Data shown.
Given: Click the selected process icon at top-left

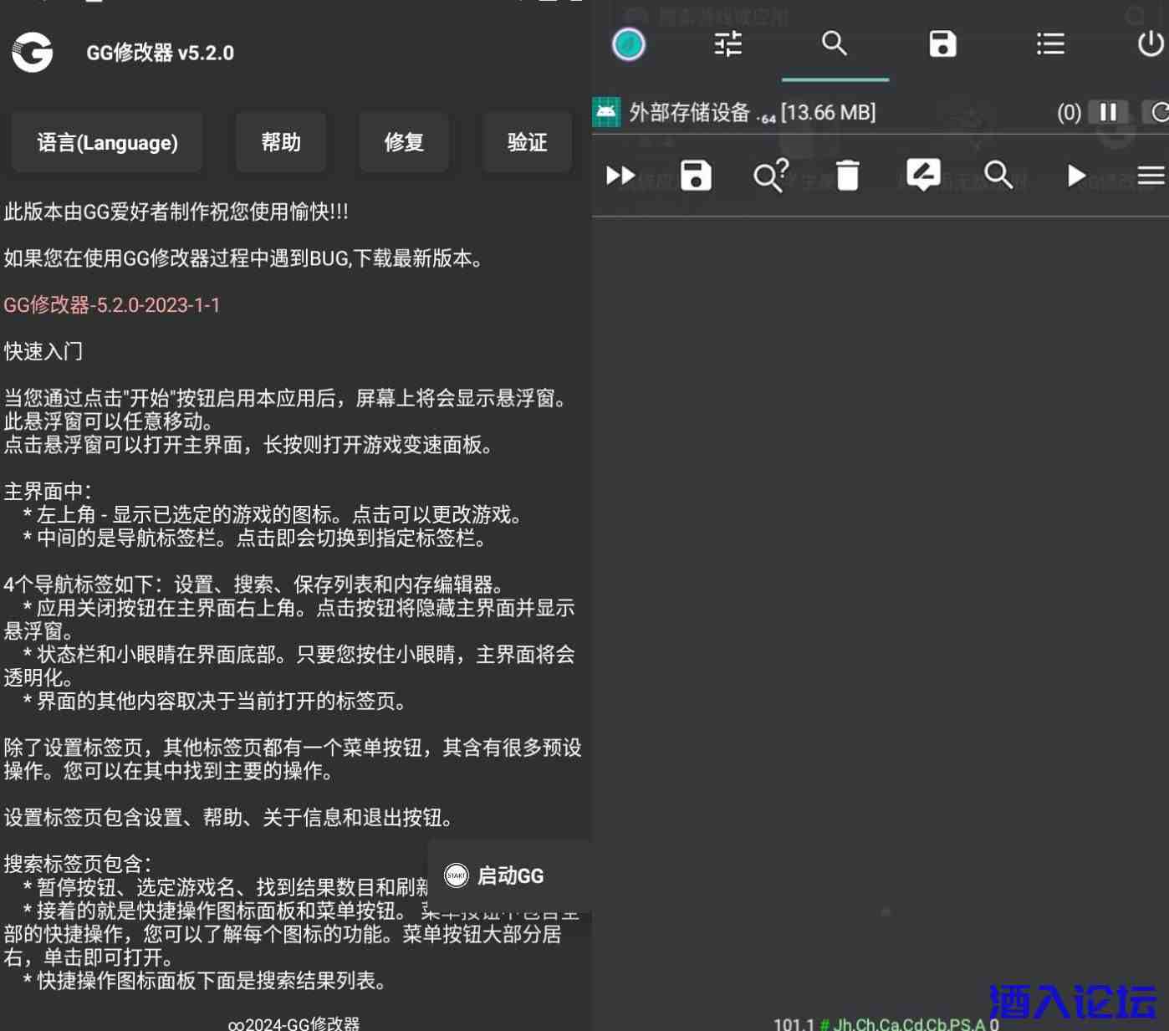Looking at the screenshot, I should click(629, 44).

--

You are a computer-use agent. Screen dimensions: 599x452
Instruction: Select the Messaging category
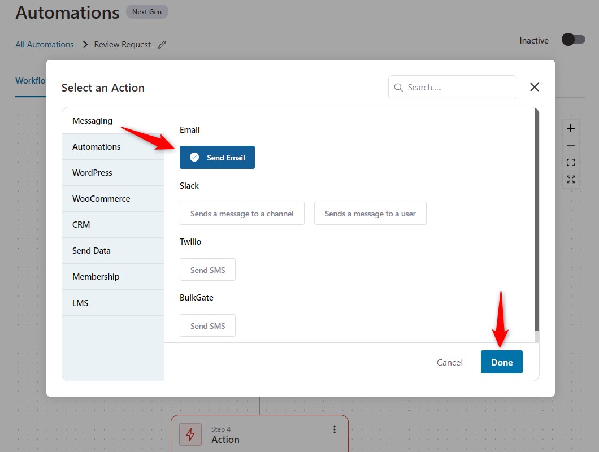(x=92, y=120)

* * *

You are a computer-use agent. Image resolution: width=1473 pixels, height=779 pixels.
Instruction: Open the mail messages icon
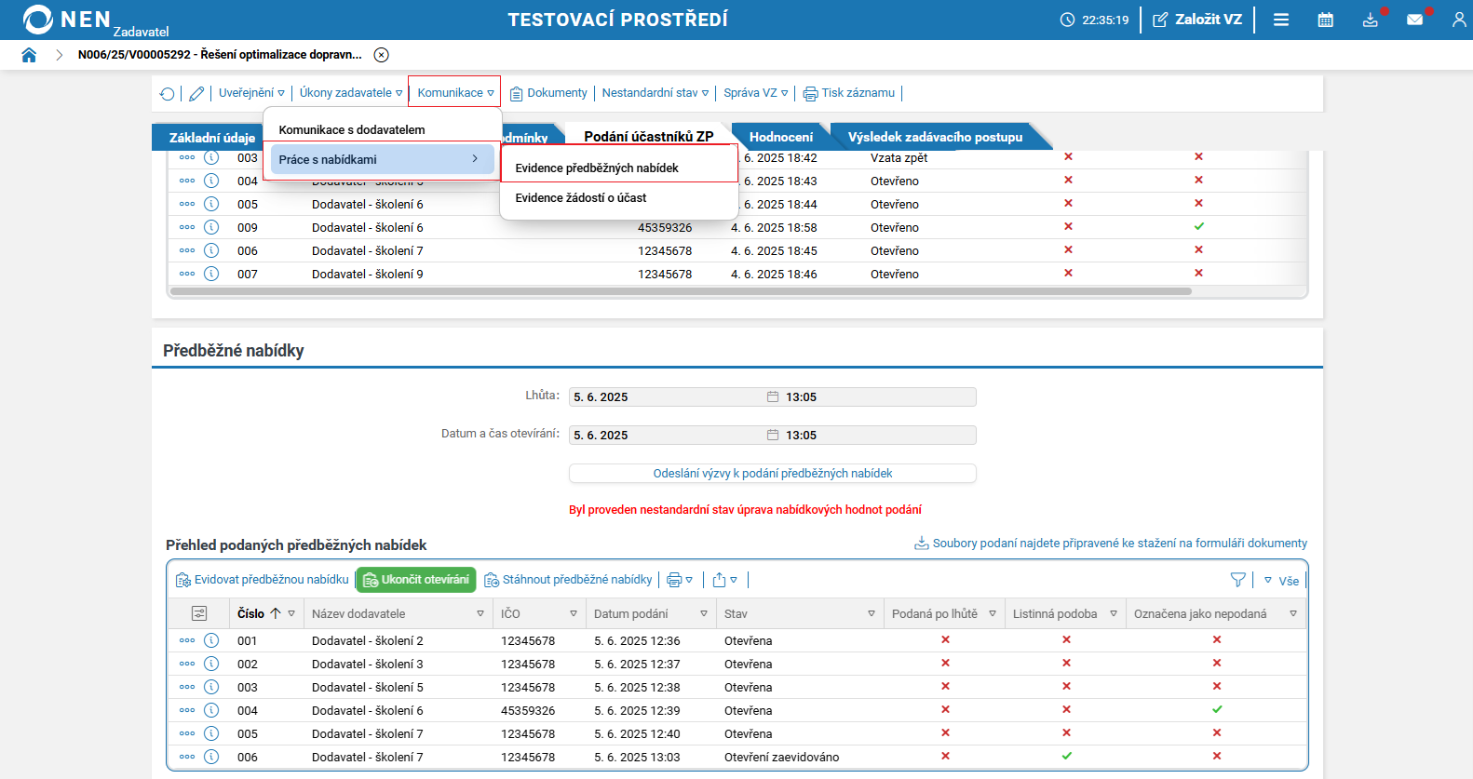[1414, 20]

Task statement.
Check each line of the records above for "computer", and copy those that have it.

Output for this task.
You are a computer-use agent. Screen dimensions: 599x452
You are a computer-use agent. Image resolution: width=1473 pixels, height=779 pixels.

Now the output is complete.